__WHAT YOU SHOULD DO__: Counting every line in the records below that holds "computer", give the total and add nothing.

__INPUT MATERIAL__:
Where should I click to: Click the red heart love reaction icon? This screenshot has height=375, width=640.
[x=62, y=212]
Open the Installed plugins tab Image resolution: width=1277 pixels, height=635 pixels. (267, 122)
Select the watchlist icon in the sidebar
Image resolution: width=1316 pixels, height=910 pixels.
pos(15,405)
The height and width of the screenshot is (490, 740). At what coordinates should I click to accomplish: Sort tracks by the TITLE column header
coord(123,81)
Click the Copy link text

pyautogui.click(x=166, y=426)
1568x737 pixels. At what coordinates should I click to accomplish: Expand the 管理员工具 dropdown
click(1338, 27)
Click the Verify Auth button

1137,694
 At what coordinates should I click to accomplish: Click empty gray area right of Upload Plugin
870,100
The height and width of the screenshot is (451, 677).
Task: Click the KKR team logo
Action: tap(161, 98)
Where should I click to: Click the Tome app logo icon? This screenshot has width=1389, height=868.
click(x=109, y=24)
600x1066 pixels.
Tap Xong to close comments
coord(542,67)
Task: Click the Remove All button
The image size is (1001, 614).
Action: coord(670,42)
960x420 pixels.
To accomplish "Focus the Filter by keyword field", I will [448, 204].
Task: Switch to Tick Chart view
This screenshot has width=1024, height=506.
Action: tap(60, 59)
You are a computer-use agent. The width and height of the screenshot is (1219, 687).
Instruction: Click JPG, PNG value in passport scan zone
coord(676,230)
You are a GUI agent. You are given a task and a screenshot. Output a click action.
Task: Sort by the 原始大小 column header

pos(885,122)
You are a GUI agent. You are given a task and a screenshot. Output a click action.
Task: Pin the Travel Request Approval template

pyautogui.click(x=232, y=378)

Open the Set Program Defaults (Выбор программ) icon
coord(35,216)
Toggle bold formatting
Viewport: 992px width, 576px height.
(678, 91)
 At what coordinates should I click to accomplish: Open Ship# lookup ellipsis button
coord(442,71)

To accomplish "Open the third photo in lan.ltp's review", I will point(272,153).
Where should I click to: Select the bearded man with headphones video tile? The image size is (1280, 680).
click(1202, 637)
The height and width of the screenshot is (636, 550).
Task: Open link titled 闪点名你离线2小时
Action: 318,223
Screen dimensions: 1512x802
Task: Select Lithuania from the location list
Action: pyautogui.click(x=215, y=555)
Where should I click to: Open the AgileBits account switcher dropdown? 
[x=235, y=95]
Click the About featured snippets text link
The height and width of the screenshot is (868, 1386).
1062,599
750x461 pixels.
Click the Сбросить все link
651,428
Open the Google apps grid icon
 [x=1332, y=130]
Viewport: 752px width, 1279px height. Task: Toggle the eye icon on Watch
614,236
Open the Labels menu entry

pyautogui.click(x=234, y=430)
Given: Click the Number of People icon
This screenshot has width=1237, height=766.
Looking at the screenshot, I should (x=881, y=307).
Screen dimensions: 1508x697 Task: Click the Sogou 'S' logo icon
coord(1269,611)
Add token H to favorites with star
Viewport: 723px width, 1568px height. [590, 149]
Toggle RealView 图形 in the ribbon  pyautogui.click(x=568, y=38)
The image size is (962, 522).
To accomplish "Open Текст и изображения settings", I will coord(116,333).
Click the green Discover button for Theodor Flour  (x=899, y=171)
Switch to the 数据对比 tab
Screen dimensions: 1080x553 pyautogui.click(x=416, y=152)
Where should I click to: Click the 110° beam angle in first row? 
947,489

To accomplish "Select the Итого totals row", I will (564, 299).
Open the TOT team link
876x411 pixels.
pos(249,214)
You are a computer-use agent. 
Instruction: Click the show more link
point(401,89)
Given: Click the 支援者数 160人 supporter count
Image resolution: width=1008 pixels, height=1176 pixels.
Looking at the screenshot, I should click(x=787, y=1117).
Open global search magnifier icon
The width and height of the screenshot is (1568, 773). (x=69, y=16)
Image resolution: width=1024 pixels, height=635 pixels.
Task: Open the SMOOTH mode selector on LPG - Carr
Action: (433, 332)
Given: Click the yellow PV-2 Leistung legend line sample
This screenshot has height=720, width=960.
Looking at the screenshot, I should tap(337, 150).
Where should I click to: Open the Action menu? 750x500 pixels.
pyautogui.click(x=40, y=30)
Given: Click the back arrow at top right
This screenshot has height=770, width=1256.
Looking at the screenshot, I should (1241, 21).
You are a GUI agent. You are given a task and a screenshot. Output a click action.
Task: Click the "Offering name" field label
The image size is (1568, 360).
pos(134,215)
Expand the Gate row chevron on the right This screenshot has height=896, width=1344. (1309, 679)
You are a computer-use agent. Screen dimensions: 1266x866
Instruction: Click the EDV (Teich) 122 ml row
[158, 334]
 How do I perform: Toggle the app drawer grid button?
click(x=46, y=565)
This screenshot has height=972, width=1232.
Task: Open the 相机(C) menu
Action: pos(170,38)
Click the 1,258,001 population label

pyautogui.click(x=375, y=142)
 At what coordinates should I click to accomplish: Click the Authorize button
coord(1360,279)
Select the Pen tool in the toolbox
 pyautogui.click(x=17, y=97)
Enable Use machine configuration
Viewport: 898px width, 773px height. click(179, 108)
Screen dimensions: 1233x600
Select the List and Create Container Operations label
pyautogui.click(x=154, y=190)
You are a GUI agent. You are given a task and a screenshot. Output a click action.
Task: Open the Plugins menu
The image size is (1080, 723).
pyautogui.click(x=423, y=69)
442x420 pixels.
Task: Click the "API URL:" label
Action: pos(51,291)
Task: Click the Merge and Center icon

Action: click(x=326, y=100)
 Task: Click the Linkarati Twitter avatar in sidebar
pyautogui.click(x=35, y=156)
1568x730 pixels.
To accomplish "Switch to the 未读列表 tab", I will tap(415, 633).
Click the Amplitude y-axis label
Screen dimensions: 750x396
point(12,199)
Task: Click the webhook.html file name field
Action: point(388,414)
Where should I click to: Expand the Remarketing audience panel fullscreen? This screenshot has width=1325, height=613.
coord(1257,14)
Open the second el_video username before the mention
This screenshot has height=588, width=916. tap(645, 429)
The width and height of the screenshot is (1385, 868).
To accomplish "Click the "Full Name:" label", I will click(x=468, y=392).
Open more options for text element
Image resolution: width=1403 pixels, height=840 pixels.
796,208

__ANSWER__: 3